Table 3.   Quantitative parameters of the fine structure of samples after roughing–semifinishing—finishing

In both the morphological components of fragmented pearlite, the plastic component of curvature-torsion of the α-phase crystal lattice exceeds the elastic one: in primarily fragmented pearlite, the χ_pl value is higher than χ_el by ~15 times; in fragmented pearlite, it is higher by 2.5 times. The plastic component of the amplitude of long-range stresses is greater than the elastic component: in the primary fragments of pearlite by 5.5 times, while in the secondary fragments, on the contrary, the elastic component is almost 1.5 times larger than the plastic one.

CONCLUSIONS

1. Regardless of the machining mode applied to steel 40X, the main morphological components of the structure are lamellar pearlite (defect-free, faulty, destroyed, and fragmented) and ferrite (fragmented and non-fragmented). The volume fractions of morphological components depend on the machining mode.

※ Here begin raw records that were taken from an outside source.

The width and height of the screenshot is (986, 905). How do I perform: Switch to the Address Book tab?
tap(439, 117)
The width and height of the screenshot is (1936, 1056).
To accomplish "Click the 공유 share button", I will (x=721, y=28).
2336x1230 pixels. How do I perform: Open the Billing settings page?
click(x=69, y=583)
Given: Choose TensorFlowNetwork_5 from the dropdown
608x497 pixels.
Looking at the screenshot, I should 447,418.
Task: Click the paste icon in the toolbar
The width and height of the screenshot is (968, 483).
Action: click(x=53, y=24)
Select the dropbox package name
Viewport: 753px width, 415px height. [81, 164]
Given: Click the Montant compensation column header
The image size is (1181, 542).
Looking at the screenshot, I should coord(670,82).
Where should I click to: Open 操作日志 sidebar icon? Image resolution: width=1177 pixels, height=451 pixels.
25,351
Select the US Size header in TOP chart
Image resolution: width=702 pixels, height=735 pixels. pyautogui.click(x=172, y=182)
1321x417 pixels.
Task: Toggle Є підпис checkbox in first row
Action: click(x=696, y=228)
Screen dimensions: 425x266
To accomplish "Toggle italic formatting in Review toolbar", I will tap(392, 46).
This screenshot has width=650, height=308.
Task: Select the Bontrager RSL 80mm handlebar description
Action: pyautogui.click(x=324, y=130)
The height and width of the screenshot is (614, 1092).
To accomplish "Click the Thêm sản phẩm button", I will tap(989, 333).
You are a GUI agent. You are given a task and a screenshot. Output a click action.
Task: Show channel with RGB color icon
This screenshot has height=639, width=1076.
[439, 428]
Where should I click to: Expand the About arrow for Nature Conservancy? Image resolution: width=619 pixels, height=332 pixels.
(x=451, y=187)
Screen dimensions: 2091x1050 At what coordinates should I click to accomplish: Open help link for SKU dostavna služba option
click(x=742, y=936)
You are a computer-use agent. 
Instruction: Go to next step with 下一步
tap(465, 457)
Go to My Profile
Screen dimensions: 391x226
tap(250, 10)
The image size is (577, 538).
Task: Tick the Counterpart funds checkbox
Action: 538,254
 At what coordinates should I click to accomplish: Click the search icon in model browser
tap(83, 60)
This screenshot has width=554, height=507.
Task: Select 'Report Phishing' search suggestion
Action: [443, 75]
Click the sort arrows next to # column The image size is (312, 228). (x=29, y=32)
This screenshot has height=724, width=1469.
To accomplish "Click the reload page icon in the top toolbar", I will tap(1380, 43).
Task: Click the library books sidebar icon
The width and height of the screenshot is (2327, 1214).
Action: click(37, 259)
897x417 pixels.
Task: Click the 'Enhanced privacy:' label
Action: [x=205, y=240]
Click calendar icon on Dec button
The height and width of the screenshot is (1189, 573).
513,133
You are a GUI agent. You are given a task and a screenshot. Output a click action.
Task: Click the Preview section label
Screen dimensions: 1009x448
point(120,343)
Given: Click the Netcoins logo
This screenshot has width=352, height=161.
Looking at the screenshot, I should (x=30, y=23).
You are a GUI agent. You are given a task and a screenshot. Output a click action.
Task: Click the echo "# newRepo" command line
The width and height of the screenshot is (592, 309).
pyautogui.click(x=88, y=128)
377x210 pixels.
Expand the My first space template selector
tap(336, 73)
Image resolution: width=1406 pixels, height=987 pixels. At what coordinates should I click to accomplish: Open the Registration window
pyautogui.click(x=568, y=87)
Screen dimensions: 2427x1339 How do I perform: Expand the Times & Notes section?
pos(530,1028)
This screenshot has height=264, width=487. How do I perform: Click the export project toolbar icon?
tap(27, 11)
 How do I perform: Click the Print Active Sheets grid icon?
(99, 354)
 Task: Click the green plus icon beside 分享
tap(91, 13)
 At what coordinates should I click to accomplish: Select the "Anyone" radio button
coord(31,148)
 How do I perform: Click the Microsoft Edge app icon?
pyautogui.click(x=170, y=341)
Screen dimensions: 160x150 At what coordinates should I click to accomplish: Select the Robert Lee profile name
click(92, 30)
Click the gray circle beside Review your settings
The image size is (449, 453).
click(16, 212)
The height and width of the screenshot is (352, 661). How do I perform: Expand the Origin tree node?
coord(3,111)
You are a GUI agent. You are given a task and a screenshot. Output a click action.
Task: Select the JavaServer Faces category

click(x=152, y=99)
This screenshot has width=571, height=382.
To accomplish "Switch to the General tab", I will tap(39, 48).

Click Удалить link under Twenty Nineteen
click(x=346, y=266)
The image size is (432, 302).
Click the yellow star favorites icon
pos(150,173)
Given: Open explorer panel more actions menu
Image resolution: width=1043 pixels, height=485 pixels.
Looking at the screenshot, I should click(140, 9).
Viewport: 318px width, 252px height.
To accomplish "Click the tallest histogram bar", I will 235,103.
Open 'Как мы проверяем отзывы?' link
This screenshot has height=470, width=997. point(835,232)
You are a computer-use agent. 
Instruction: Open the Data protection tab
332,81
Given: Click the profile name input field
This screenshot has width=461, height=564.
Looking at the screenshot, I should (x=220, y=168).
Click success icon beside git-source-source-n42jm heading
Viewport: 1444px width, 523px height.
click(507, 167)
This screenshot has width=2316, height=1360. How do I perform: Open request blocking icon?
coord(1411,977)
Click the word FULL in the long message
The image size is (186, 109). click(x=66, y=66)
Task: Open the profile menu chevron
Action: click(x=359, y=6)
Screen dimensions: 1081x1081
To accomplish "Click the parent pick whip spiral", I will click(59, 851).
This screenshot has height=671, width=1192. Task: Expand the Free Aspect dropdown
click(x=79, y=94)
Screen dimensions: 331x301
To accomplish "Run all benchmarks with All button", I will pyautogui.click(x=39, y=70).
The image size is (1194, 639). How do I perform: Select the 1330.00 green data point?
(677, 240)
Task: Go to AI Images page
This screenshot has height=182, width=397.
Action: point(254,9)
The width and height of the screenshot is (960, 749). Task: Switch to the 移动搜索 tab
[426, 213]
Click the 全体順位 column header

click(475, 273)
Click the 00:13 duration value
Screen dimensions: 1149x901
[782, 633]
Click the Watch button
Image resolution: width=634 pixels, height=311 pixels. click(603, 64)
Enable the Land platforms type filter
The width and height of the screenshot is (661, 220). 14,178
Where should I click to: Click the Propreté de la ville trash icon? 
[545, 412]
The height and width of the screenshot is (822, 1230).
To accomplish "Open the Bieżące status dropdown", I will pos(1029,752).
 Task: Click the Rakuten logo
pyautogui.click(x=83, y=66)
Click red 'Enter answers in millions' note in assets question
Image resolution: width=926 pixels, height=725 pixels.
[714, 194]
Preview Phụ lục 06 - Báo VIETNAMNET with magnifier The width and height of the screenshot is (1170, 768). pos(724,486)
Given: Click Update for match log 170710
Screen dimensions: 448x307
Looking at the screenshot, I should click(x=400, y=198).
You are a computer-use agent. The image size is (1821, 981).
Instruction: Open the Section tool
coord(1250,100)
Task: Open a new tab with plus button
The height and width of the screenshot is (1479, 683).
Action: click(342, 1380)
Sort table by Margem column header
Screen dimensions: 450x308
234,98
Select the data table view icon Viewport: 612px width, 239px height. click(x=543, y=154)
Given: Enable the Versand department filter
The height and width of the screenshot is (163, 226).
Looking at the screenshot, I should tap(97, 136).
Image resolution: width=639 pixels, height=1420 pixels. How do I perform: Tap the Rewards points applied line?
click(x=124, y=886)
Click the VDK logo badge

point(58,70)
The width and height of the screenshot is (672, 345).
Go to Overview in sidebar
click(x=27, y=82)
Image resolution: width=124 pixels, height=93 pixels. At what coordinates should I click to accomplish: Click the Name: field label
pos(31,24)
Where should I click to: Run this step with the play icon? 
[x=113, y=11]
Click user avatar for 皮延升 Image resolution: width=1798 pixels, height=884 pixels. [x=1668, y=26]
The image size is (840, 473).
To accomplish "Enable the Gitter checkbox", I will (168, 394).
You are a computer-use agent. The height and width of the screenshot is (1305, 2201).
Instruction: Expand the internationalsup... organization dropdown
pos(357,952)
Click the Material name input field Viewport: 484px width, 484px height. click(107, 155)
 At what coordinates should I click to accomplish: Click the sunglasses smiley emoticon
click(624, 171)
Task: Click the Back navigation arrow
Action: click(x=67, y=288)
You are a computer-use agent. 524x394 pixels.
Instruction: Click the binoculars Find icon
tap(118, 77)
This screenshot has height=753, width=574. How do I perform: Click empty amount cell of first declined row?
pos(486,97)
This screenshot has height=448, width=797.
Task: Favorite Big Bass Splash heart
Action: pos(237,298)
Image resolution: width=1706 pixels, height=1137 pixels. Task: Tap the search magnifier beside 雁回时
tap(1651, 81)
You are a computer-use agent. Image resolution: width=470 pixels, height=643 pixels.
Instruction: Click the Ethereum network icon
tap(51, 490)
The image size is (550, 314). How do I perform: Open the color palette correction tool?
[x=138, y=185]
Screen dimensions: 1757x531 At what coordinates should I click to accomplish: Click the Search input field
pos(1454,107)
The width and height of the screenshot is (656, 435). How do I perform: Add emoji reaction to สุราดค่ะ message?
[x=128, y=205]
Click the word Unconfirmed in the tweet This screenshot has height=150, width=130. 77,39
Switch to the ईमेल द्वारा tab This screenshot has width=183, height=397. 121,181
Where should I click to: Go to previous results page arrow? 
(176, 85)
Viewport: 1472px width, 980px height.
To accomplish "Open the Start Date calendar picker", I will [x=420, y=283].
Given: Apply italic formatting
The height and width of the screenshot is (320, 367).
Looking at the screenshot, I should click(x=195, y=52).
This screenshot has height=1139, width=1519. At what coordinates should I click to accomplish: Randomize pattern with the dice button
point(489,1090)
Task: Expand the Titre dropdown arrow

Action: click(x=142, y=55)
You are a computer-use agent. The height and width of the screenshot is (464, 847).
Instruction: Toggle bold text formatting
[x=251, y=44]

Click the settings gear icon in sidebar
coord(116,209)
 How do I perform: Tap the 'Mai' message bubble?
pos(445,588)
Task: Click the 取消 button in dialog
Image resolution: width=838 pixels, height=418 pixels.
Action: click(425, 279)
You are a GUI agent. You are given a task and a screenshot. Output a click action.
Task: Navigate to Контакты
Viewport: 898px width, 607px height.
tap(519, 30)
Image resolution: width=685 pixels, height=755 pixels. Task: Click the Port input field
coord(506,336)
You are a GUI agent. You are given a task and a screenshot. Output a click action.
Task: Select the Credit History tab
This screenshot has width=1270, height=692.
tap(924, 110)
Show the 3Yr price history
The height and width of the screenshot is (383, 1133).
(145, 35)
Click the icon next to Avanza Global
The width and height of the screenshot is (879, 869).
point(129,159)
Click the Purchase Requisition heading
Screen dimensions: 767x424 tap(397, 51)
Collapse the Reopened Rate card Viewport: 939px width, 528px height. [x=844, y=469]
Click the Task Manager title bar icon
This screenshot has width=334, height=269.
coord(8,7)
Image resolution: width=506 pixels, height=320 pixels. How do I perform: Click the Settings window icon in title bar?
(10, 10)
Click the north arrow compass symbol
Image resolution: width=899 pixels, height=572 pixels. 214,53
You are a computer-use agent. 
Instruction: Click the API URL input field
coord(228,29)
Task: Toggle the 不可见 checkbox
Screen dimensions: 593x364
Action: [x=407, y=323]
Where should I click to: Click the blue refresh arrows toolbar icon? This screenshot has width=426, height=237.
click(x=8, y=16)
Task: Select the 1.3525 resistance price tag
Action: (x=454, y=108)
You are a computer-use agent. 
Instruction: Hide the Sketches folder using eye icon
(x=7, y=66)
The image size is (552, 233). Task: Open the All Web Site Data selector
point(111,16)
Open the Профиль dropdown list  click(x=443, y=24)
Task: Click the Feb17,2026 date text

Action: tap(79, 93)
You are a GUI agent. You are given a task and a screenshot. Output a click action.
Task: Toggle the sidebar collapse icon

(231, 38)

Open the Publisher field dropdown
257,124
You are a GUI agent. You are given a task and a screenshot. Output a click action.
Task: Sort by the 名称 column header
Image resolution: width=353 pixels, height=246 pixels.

2. Finishing carried out without preliminary stages leads to the formation of a faulty substructure in 95% of the material volume (20% ferrite + 75% lamellar pearlite). After roughing–semifinishing, a faulty substructure is formed in 50% of the volume (15% ferrite + 35% lamellar pearlite). Sequential roughing–semifinishing–finishing leads to the formation of a faulty substructure in 75% of the material volume (20% ferrite + 55% lamellar pearlite).

3. Despite the high fragmentation of the structure, the probability of microcracking during finishing is minimal. Roughing–semifinishing–finishing leads to the formation of a higher plastic component of the amplitude of long-range stresses, and the areas of nucleation of secondary fragments may give rise to microcracks.